Movement through snow covered landscapes can be slow and difficult. What’s more daylight hours for serious snow photography adventures is reduced during winter months.

But the one big advantage for photographers during the winter months is the usually lower dynamic range a photographer as to deal with.

During winter months you can expect to experience less intense sun and more diffuse light resulting from often overcast conditions.

This makes it much easier to produce a full tonal scale and hold onto a significant amount of subtle details and textures in shadow and, importantly, highlight areas of the scene.

Snow Photography On A Sunny Day

While a blue sky can look amazing in a snow covered landscape photo, sunny days can be challenging as they often result in scenes displaying a relatively higher dynamic range. Here are the most effective ways I’ve found to deal with this problem.

  • Change your composition and eliminate the sky from your photo, thereby reducing the dynamic range within the scene.
  • Move to a position where the light is coming from behind you. You may not be able to record as much fine texture in the scene, but at least you’ll be able to reduce the likelihood of important highlight and shadow areas recording white or black respectively.
  • Employ a High Dynamic Range (HDR) workflow in camera and during post processing.

Conclusion: Create Your Own Amazing Snow Photos

Traveling to beautiful landscape locations in the middle of winter can provide truly memorable experiences. That’s most certainly the case when it’s a snow covered landscape like the spectacular Huangshan Mountain in China.

After the cost and effort required getting to such locations, let alone dealing with the vagaries of weather in the middle of winter, it’s only natural that you’d want to preserve your memories of the adventure with great photos.

Frankly, I couldn’t imagine not making the most of my opportunities by taking the effort to explore my response to the landscape through photography.

This post has explored the fundamentals of composition, exposure, dynamic range and white balance, particularly as they relate to photographing snow covered landscapes.

I’m sure you’ll agree that it’s a comprehensive post which I’ve created in the hope it will enable you to make truly amazing snow photos for yourself. At the very least it should allow you to achieve good results more often.

After a little bit of practice your confidence will grow and you’ll be able to adjust exposure and white balance to overcome the kinds of technical issues that defeat most photographers documenting snow covered landscapes.
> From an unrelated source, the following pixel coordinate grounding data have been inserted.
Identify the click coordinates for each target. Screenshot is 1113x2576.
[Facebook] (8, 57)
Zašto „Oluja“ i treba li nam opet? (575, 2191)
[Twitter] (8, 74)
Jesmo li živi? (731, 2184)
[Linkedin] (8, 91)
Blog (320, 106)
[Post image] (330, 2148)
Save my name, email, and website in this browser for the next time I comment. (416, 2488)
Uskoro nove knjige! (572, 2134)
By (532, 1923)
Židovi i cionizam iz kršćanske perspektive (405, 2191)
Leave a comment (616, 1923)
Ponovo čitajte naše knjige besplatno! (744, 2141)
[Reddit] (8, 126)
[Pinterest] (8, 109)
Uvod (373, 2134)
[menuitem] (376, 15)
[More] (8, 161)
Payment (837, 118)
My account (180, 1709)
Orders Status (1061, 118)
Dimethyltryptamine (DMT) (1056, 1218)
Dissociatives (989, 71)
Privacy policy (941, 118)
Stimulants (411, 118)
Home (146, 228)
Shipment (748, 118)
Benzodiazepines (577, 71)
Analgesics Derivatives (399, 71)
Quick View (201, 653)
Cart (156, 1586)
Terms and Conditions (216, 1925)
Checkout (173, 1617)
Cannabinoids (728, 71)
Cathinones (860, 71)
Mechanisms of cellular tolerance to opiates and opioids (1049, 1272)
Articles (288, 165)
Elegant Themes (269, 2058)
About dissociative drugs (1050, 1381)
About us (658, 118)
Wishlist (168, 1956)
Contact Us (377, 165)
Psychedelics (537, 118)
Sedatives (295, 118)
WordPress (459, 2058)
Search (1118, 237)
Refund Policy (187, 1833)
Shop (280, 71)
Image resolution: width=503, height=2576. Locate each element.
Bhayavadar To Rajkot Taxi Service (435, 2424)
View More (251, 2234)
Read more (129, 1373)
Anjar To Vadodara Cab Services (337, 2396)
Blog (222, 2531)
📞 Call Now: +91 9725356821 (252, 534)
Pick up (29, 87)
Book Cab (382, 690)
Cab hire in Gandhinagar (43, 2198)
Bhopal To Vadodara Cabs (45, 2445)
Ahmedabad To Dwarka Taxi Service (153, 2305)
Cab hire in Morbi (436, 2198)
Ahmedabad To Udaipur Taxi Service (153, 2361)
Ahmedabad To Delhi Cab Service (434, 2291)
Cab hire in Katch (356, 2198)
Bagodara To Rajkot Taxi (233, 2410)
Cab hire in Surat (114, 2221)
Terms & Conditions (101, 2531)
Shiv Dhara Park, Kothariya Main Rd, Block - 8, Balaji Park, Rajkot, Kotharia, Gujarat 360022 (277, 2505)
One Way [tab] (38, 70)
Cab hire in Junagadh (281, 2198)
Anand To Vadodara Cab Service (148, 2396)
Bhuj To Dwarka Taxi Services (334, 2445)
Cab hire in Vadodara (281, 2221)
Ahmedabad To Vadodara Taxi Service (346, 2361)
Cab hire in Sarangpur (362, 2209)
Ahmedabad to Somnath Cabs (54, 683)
As evidenced by the color photos in this post you’ll also be able to employ white balance to explore mood and heighten the drama and emotional impact of your own photos.

Finally, exploring the fundamentals of composition will allow you to direct your audience into and through your photos in interesting ways that can reveal your own, unique response to the world around you.

I hope you’ve found this post to be both informative and inspiring and I wish you well with your own snow photography adventures.